For each default box we predict:
- the probability of it belong to a certain class
- the x and y offsets to the center of the default box
- the width and height scales to the width and height of the default box
The default box setup in ssd.py:
mbox = {
# number of boxes per feature map location
'300': [4, 6, 6, 6, 4, 4],
'512': [],
}
def multibox(vgg, extra_layers, cfg, num_classes):
loc_layers = []
conf_layers = []
vgg_source = [24, -2]
for k, v in enumerate(vgg_source):
loc_layers += [
nn.Conv2d(vgg[v].out_channels,
cfg[k] * 4, kernel_size=3, padding=1)]
conf_layers += [
nn.Conv2d(vgg[v].out_channels,
cfg[k] * num_classes, kernel_size=3,
padding=1)]
for k, v in enumerate(extra_layers[1::2], 2):
loc_layers += [
nn.Conv2d(v.out_channels, cfg[k]
* 4, kernel_size=3, padding=1)]
conf_layers += [
nn.Conv2d(v.out_channels, cfg[k]
* num_classes, kernel_size=3, padding=1)]
return vgg, extra_layers, (loc_layers, conf_layers)
def build_ssd(phase, size=300, num_classes=21):
if phase != "test" and phase != "train":
print("Error: Phase not recognized")
return
if size != 300:
print("Error: Sorry only SSD300 is supported currently!")
return
return SSD(
phase, *multibox(vgg(base[str(size)], 3),
add_extras(extras[str(size)], 1024),
mbox[str(size)], num_classes),
num_classes
)
SSD use two layers from the VGG model — Conv4_3
and Conv7/FC7
, which correspond to layer index 24 and -2 (that is, before relu activation). This way of getting layers is a bit shaky. If we decided to use use batch_norm=True
in VGG construction, the multibox construction would get the wrong layer. The same should go with extra layers as well, but in fact batch_norm=True
has not even been implemented yet in add_extras()
.
For extra layers, we use the second layer as feature map in every two layers. One weird part is that because final layer Conv11_2
has shape (256, 1, 1), so 3x3 convolution isn’t really necessary. I guess it just for the simplicity of code structure.
Note we should have num_class
+ 4 (x, y, w, h) outputs per default box.
Exercise
Try to verify the number of default boxes in SSD300 (the one implemented).
Solution
Conv4_3
:38 * 38 * 4 = 5776
Conv7
:19 * 19 * 6 = 2166
Conv8_2
:10 * 10 * 6 = 600
Conv9_2
:5 * 5 * 6 = 150
Conv10_2
:3 * 3 * 4 = 36
Conv11_2
:4
Total: 5776+ 2166 + 600 + 150 + 36 + 4 = 8732
Note that this calculation includes default boxes from padded cells, which will always be zeros, thereby essentially useless boxes.

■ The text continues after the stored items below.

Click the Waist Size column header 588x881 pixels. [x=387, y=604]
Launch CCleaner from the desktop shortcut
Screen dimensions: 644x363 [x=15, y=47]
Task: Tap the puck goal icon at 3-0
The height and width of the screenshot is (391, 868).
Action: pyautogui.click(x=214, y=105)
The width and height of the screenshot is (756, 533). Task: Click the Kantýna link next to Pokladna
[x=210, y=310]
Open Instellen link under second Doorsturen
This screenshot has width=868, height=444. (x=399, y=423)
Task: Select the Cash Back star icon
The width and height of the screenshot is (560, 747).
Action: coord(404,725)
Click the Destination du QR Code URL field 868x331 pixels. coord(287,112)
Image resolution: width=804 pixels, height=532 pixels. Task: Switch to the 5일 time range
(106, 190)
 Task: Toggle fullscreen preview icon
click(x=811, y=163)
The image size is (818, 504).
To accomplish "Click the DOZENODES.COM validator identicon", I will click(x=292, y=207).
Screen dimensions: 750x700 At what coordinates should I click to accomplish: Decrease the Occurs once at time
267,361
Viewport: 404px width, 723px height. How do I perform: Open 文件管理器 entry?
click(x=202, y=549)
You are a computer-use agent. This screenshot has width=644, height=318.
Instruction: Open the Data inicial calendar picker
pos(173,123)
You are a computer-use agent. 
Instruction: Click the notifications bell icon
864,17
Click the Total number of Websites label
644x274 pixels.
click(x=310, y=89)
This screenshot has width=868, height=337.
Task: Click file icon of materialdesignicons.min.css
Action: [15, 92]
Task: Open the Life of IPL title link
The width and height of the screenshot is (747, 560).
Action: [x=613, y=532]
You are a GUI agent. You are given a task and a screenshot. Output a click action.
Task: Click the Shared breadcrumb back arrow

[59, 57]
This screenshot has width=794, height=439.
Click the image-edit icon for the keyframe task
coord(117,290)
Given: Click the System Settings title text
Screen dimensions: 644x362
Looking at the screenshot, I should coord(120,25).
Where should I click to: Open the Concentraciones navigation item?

Additional exercise: calculate the number of valid default boxes in SSD300.
To be continued
We still haven’t discuss how to map those default boxes back to actual locations in the input images, how do we pick correct default boxes that matches the ground truth, and how to construct loss function to train the network. They will be addressed in the next post.
(2017/07/28 Update: Here are the links to the second part and the third part of the series.)
(2018/07/12 Update: Someone asked me an interesting question privately. With that person’s permission, the Q&A is reposted here:
Q: I tried to read both paper VGG-16 and SSD and everywhere it is mentioned that SSD used VGG-16 architecture but SSD architecture image from original paper starts from size (38 X 38 X 512) but only size available in VGG-16 architecture is (224x224x64),(112x112x128),(56x56x256) and so on but nowhere its (38x38x512).
A: Note the (official) input image size of VGG16 is 224, and the one of SSD is 300. For 224, the feature map evolve as (224, 224, 64), (112, 112, 128), (56, 56, 256) and (28, 28, 512) as you said. But if you put (300, 300, 3) image input into the VGG16 architecture. The feature map evolution becomes (300, 300, 64), (150, 150, 128), (75, 75, 256), (38, 38, 512).)